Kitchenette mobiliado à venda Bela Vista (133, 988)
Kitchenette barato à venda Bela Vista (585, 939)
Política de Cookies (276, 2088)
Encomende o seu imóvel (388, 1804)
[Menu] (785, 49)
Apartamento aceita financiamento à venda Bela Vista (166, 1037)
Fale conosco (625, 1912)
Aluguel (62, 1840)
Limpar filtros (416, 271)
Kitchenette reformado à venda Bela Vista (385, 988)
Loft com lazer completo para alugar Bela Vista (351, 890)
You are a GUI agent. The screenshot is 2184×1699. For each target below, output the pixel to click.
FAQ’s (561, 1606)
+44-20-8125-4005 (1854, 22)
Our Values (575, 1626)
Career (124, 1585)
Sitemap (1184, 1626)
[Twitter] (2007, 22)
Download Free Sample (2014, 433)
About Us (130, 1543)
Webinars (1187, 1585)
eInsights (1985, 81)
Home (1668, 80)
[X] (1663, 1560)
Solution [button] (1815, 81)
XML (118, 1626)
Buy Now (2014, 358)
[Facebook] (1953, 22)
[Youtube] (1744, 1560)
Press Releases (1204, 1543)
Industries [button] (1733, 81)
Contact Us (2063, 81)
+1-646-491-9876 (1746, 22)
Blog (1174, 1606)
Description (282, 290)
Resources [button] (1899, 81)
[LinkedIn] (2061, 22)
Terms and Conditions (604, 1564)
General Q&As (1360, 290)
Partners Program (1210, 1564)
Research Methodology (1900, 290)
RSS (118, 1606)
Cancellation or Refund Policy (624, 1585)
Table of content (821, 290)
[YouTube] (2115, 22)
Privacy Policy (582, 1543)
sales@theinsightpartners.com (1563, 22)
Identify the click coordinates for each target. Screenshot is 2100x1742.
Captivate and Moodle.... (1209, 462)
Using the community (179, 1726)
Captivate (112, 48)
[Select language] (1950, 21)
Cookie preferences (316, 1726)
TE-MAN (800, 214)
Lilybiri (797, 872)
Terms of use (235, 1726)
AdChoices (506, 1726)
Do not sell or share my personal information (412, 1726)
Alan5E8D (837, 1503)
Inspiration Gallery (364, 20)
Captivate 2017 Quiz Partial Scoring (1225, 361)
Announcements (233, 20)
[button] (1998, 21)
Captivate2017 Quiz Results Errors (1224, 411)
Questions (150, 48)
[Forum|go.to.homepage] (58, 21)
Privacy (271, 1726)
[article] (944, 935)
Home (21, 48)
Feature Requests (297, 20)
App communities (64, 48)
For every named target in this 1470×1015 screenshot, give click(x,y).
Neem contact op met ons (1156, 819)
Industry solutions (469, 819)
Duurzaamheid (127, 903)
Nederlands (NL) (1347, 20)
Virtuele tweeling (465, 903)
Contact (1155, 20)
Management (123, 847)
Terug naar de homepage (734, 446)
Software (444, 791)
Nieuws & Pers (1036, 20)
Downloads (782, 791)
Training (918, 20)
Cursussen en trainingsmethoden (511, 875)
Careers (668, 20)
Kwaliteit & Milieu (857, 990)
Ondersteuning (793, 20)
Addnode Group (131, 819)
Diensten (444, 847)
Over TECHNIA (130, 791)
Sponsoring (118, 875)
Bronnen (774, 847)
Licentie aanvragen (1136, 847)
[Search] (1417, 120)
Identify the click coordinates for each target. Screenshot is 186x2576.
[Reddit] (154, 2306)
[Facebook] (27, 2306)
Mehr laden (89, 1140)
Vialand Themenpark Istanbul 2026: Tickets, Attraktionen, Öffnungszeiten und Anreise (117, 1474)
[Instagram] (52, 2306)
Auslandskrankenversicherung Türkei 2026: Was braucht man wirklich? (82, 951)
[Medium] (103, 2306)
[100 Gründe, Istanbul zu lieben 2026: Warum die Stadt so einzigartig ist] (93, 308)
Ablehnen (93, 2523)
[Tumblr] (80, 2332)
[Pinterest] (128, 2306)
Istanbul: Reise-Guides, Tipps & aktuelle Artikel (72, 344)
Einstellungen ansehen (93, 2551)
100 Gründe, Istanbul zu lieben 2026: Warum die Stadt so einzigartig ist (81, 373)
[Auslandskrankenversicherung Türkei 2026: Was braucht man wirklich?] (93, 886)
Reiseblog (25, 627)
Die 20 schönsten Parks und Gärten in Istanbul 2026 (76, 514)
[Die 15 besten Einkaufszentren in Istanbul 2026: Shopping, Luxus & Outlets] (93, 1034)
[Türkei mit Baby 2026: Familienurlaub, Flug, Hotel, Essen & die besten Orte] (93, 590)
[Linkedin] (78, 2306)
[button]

• **WORK TASK**:
Give back exactly the lines from the first line of the records through the line holding "App communities (64, 48)", including both of those lines and leaving out all others.

• **ANSWER TO THIS PROBLEM**:
Kitchenette mobiliado à venda Bela Vista (133, 988)
Kitchenette barato à venda Bela Vista (585, 939)
Política de Cookies (276, 2088)
Encomende o seu imóvel (388, 1804)
[Menu] (785, 49)
Apartamento aceita financiamento à venda Bela Vista (166, 1037)
Fale conosco (625, 1912)
Aluguel (62, 1840)
Limpar filtros (416, 271)
Kitchenette reformado à venda Bela Vista (385, 988)
Loft com lazer completo para alugar Bela Vista (351, 890)
You are a GUI agent. The screenshot is 2184×1699. For each target below, output the pixel to click.
FAQ’s (561, 1606)
+44-20-8125-4005 (1854, 22)
Our Values (575, 1626)
Career (124, 1585)
Sitemap (1184, 1626)
[Twitter] (2007, 22)
Download Free Sample (2014, 433)
About Us (130, 1543)
Webinars (1187, 1585)
eInsights (1985, 81)
Home (1668, 80)
[X] (1663, 1560)
Solution [button] (1815, 81)
XML (118, 1626)
Buy Now (2014, 358)
[Facebook] (1953, 22)
[Youtube] (1744, 1560)
Press Releases (1204, 1543)
Industries [button] (1733, 81)
Contact Us (2063, 81)
+1-646-491-9876 (1746, 22)
Blog (1174, 1606)
Description (282, 290)
Resources [button] (1899, 81)
[LinkedIn] (2061, 22)
Terms and Conditions (604, 1564)
General Q&As (1360, 290)
Partners Program (1210, 1564)
Research Methodology (1900, 290)
RSS (118, 1606)
Cancellation or Refund Policy (624, 1585)
Table of content (821, 290)
[YouTube] (2115, 22)
Privacy Policy (582, 1543)
sales@theinsightpartners.com (1563, 22)
Identify the click coordinates for each target. Screenshot is 2100x1742.
Captivate and Moodle.... (1209, 462)
Using the community (179, 1726)
Captivate (112, 48)
[Select language] (1950, 21)
Cookie preferences (316, 1726)
TE-MAN (800, 214)
Lilybiri (797, 872)
Terms of use (235, 1726)
AdChoices (506, 1726)
Do not sell or share my personal information (412, 1726)
Alan5E8D (837, 1503)
Inspiration Gallery (364, 20)
Captivate 2017 Quiz Partial Scoring (1225, 361)
Announcements (233, 20)
[button] (1998, 21)
Captivate2017 Quiz Results Errors (1224, 411)
Questions (150, 48)
[Forum|go.to.homepage] (58, 21)
Privacy (271, 1726)
[article] (944, 935)
Home (21, 48)
Feature Requests (297, 20)
App communities (64, 48)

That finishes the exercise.